Just to make sure that I am clear on the current configuration:

  • Proxmox on bare metal
  • TrueNAS VM on Proxmox (with 64GB RAM). Is that virtual RAM or real physical RAM? I know some hypervisors will let you over-allocate RAM, just like CPUs.
  • Is the HBA card passed through to the TrueNAS VM? Or did you map individual drives?

Yes sir, you did make a lot of changes at once. Can you roll back to your previous CORE VM and connect the drives to see how it operates? I use ESXi and TrueNAS VM on top of that so I have several TrueNAS VMs for testing but use the same pool, but not at the same time of course.

Hopefully you have not “Upgraded the ZFS Feature Set”. Do not do it and you should be able to roll to the earlier version without any real issue.

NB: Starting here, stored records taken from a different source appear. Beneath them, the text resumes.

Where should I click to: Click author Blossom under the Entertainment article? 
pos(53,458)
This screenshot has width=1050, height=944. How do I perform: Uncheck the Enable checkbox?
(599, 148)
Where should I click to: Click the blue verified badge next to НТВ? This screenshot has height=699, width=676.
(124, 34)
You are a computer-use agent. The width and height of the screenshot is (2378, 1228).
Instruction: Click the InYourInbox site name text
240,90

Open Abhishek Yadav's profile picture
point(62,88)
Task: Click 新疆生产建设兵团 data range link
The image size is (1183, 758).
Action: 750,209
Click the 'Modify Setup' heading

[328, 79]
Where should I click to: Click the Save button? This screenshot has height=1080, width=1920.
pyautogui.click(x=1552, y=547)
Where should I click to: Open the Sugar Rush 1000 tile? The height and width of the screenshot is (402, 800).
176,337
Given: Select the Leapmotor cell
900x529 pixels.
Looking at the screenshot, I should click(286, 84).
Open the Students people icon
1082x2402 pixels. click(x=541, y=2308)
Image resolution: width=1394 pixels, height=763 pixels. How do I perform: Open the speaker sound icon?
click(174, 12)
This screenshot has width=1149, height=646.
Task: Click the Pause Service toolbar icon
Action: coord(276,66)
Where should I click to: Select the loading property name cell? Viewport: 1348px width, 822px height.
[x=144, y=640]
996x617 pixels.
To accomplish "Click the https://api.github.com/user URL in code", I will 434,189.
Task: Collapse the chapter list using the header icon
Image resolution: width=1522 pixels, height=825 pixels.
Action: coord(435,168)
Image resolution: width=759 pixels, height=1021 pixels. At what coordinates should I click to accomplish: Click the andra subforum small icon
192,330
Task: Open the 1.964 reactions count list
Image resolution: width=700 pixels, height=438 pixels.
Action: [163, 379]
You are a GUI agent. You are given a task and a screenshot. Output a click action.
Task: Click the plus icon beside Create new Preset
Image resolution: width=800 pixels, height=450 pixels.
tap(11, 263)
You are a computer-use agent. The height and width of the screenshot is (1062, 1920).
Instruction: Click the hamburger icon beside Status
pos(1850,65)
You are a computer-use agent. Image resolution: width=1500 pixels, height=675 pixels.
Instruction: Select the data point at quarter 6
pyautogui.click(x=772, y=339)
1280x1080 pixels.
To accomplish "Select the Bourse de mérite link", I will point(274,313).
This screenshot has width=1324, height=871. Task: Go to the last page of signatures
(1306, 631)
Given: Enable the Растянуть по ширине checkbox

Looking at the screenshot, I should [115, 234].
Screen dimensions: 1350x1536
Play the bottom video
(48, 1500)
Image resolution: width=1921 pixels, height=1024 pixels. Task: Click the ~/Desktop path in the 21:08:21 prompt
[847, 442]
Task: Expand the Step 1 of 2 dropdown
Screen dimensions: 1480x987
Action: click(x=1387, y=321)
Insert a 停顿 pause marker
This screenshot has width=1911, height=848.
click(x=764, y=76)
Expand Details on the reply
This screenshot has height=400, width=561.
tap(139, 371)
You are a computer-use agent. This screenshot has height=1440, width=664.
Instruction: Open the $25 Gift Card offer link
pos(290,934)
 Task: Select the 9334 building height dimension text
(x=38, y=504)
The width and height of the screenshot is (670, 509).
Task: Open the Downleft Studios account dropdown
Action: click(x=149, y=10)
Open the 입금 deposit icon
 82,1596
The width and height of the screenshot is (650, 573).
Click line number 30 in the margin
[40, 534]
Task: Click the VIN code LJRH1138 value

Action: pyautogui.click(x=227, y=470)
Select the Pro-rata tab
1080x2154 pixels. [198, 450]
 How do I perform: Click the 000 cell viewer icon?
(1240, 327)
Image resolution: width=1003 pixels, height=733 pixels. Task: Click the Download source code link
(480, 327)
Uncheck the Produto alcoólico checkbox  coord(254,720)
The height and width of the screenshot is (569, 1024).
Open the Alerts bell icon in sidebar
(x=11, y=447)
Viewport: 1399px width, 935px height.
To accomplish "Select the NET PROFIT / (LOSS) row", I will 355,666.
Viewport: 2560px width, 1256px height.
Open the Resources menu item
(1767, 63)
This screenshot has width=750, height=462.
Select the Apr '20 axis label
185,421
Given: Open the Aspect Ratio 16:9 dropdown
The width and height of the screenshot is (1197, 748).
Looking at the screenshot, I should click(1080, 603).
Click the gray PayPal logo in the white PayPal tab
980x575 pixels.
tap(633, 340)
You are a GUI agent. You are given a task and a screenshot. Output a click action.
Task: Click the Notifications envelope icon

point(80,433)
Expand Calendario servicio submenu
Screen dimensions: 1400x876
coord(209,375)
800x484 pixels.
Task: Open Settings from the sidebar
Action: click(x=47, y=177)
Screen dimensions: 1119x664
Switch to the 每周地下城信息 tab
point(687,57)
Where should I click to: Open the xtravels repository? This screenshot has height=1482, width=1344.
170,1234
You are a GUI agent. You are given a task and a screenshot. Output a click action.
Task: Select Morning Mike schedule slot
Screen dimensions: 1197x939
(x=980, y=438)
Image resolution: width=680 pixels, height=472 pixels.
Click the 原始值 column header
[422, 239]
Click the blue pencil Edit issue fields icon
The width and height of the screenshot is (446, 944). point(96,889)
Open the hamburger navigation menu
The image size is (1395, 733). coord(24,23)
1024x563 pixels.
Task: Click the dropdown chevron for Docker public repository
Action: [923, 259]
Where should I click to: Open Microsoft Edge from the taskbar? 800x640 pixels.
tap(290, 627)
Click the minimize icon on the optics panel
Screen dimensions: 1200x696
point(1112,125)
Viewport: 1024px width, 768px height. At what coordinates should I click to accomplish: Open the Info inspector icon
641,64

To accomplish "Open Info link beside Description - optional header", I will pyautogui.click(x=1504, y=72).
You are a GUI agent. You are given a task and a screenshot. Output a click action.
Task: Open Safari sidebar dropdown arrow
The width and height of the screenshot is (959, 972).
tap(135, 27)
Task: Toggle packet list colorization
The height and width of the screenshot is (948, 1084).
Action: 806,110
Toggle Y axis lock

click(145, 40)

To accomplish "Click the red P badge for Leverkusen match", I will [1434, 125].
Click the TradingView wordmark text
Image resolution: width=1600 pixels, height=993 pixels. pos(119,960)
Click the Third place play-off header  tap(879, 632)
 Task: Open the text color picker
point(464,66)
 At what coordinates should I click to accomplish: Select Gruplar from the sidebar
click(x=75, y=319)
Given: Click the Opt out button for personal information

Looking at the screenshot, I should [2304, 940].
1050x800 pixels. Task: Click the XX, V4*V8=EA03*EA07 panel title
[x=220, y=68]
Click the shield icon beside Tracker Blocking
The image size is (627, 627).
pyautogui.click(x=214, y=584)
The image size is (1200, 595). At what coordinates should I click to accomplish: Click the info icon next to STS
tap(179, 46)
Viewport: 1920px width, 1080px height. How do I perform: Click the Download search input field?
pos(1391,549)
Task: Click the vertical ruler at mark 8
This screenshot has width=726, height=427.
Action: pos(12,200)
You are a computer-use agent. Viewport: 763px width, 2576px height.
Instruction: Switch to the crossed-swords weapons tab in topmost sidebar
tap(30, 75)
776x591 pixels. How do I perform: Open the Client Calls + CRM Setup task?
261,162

Wish I could be of more help but I think you have a lot to look at. Make one change at a time, especially if you can roll back to CORE and be fully operational.

Yes Proxmox on bare metal with 64GB of RAM on the VM set with ballon=0 so from what I understand that is dedicated physical RAM. The HBA card is passed through to the VM, as well as another one. I did do the “Upgraded the ZFS Feature Set” as I needed to do that on the other pool to extend it and that all worked fine too. I figured since it was fine there I did it on this pool tool. I have this pool replicated to the other pool and another server so worst case I can blow it all away and start over but would like to figure out if it’s the HBA card or not, I’ll keep working on it. Thanks for the help.

Just noticed I’m getting this over and over again in the console for that VM

Something you might consider trying…

  1. If you haven’t already done so, save a copy of your TrueNAS configuration.
  2. Install TrueNAS to a small drive (could be a USB stick for this testing period).
  3. Boot TrueNAS from the drive, just bare metal, no Proxmox.
  4. See how everything is doing.

If all is good, run like that for a while to just make sure all remains good. If it is still good after 1 week, then you know Proxmox is likely not setup correctly.

If the system is still screwed up, you can suspect a hardware issue.

This will help isolate some things quickly.